Do you need a clump for the boundary?
Why are Individual facets not suitable?

cheers
Jan

 Revision history for this message Huang peilun (hpl16) said on 2021-03-15: #2

 Revision history for this message Huang peilun (hpl16) said on 2021-03-15: #3

Thanks Jan Stránský, that solved my question.

 Revision history for this message Huang peilun (hpl16) said on 2021-03-15: #4

Yes, I need a clump for the boundary. I want to create a boundary that is not cuboid, like a polyhedron. But I'm not proficient in using Yade. The only thought that came up to me is using facets and put them together. Can you give me some advice?

 Revision history for this message Jan Stránský (honzik) said on 2021-03-15: #5

E.g. what is "a boundary"? Why are (fixed, not moving) individual facets not suitable and why you need a clump?

Using facets for this purpose is fine [2,3,4,5], but normally you do not need at all to clump the facets [2,3,4,5].
(Links are to gitlab source code, or you can find the files in "examples" directory in yade directory, e.g. if you download it)

cheers
Jan

 Revision history for this message Huang peilun (hpl16) said on 2021-03-16: #6

> what is "a boudary"?

I want to simulate the sampler of the standard penetration test.
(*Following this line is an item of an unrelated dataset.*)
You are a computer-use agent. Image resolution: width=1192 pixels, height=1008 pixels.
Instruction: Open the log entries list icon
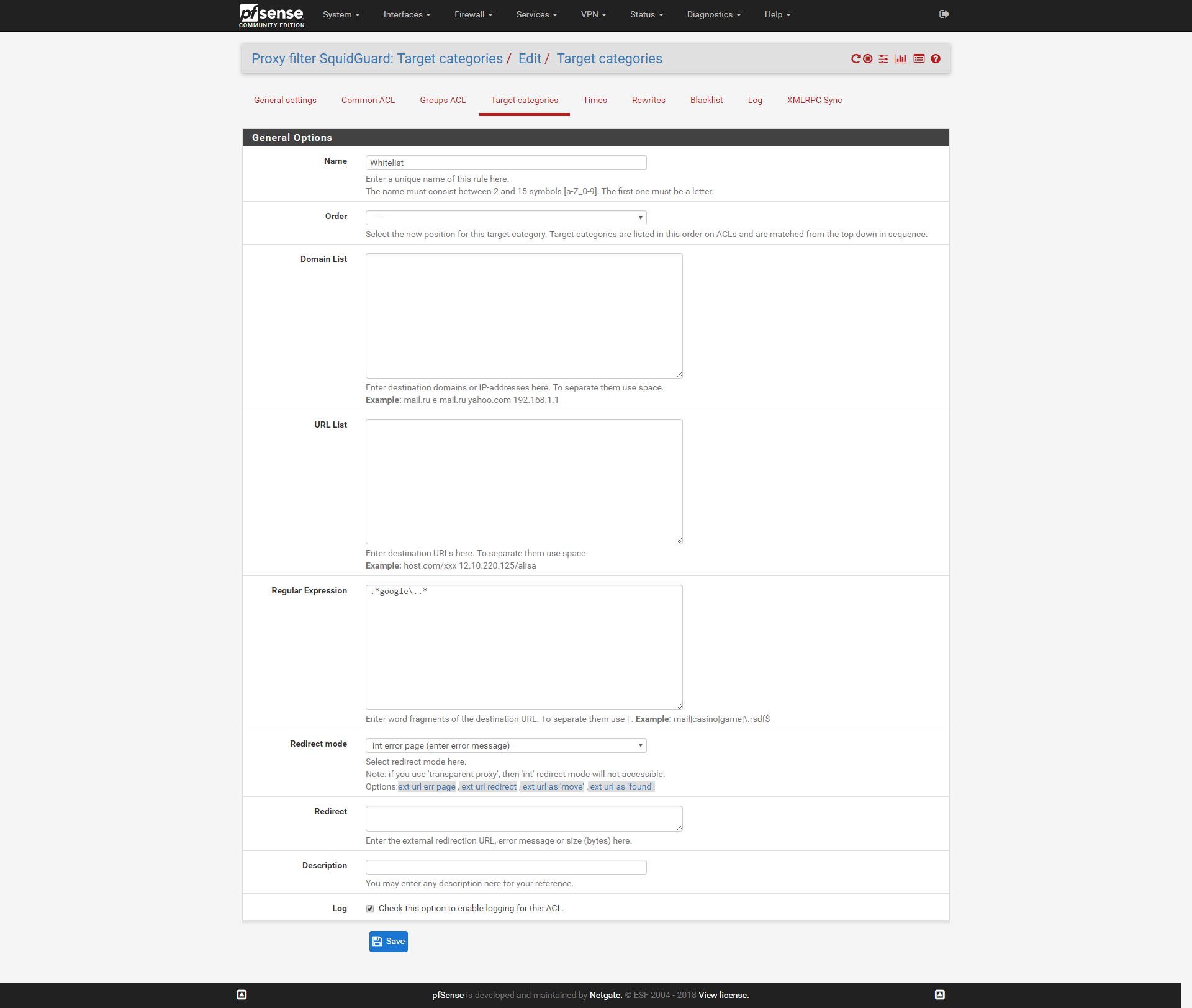click(919, 59)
The shape of the driving shoe is not of regular shape, therefore can not be represented by box object or cylinder. It's like a tube and with a contraction at the top. I was told that the shape of the driving shoe do have effect on the result of the SPT but I am not sure how large the impact is. So I want to simulate the exact shape. I tried polyhedron but in that case I can't use CohFrictMat. Because Ig2 for sphere and polyhedra only support ScGeom and CohFrictPhys need ScGeom6D. If I don't use CohFrictPhys, the macroscopic friction angle is too small and not like the real soil.

> Why are (fixed, not moving) individual facets not suitable and why you need a clump?

I clump the facets together so that I can simulate the exact shape. In my understanding, individual facets are of triangle shape and can not move together. In my case I need the boundary of the sampler to move together. Thus I have to clump them together.

>Using facets for this purpose is fine [2,3,4,5], but normally you do not need at all to clump the facets [2,3,4,5].

Thanks for your advice. I am going to study these code to see if they can help.

 Revision history for this message Jan Stránský (honzik) said on 2021-03-16: #7

> In my understanding, individual facets are of triangle shape and can not move together. In my case I need the boundary of the sampler to move together. Thus I have to clump them together.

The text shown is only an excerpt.